Document extract:

>>>>

U.S. Pat. No. 4,863,158 shows another sit-up or abdominal exercise device which uses resistance weights to progressively challenge the muscles while avoiding lower back stresses during the sit-up movement.
U.S. Pat. No. 5,346,447 shows a device which utilizes the vertically downward weight of the user to provide resistance during the exercise. An adjustable pivot point and a roller ball allow the resistance to be varied.
U.S. Pat. No. 4,405,128 shows another type of exercise apparatus for performing sit-ups, which uses a complicated arrangement of levers and weights, and an elaborate platform system required to support the exerciser's body when performing the exercise.
U.S. Pat. No. 4,314,697 shows a simple exercise device for performing various exercises, which includes a wedge-shaped base over which the user's legs extend when performing exercises, together with a spring to provide resistance when performing the exercise.
U.S. Pat. No. 4,489,936 shows another exercise device in which the user lies on an elongated board, and by pressing on articulated levers, will raise the board and the user's weight for performing various exercises, whereby the user's weight provides the resistance to the device.
Although these and other prior art abdominal exercise devices are presumably adequate for the purpose for which they were intended, the present invention improves upon some of the drawbacks of these devices, such as the large amount of space that is required to both use and store the device. Also, many of the prior devices are bulky, heavy and expensive for the ordinary home user. Also, in order to progressively increase or decrease the resistance the user must stop during his workout and adjust the machine.
Thus, the need exists for an abdominal exercise device which obligates a body movement in a plane or planes which effectively recruit the muscles of the body part to be exercised; which permits a full range of motion of the body part so as to thereby effectively exercise the desired muscles throughout their entire length; which provides a simple adjustment mechanism to vary the resistance and to progressively challenge the muscles; which provides neck and lower back support and protects the sensitive facet joints and discs of the cervical spine; which is compact in size both during use and storage; and which is relatively inexpensive to manufacture, and easy to ship, and assemble.
Objectives of the present invention include providing an exercise device which safely and effectively isolates the abdominus rectus and the internal and external oblique muscles.
Another objective of the invention is to provide such a device which permits a full range of motion while specifically anchoring the muscle origins at the rib cage and preventing muscles of the upper torso from assisting in the exercise.
A still further objective of the invention is to provide such an exercise device which provides neck and lower back support and eliminates cheating by creating momentum which reduces the demand on the abdominal musculature.

<<<<

Transcribe the part of the passage on abdominal exercise devices that opens with the words "U.S. Pat. No. 4,863,158" and closes with "to be varied.". The listing has no connection to the passage on abdominal exercise devices.

Given information:
>>>>

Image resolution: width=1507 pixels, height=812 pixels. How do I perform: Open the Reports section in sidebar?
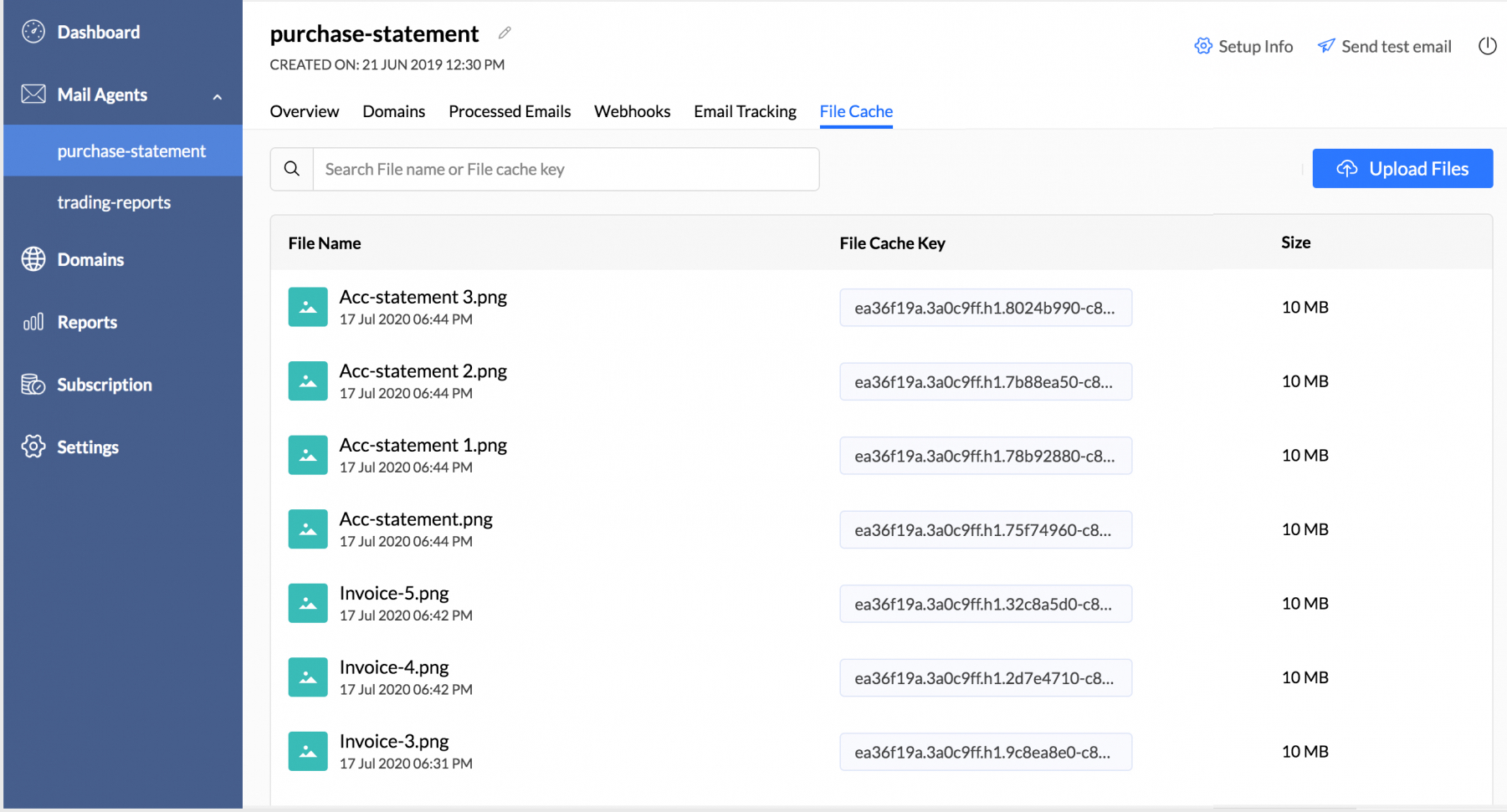pos(87,323)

<<<<

Exercise solution:
U.S. Pat. No. 4,863,158 shows another sit-up or abdominal exercise device which uses resistance weights to progressively challenge the muscles while avoiding lower back stresses during the sit-up movement.
U.S. Pat. No. 5,346,447 shows a device which utilizes the vertically downward weight of the user to provide resistance during the exercise. An adjustable pivot point and a roller ball allow the resistance to be varied.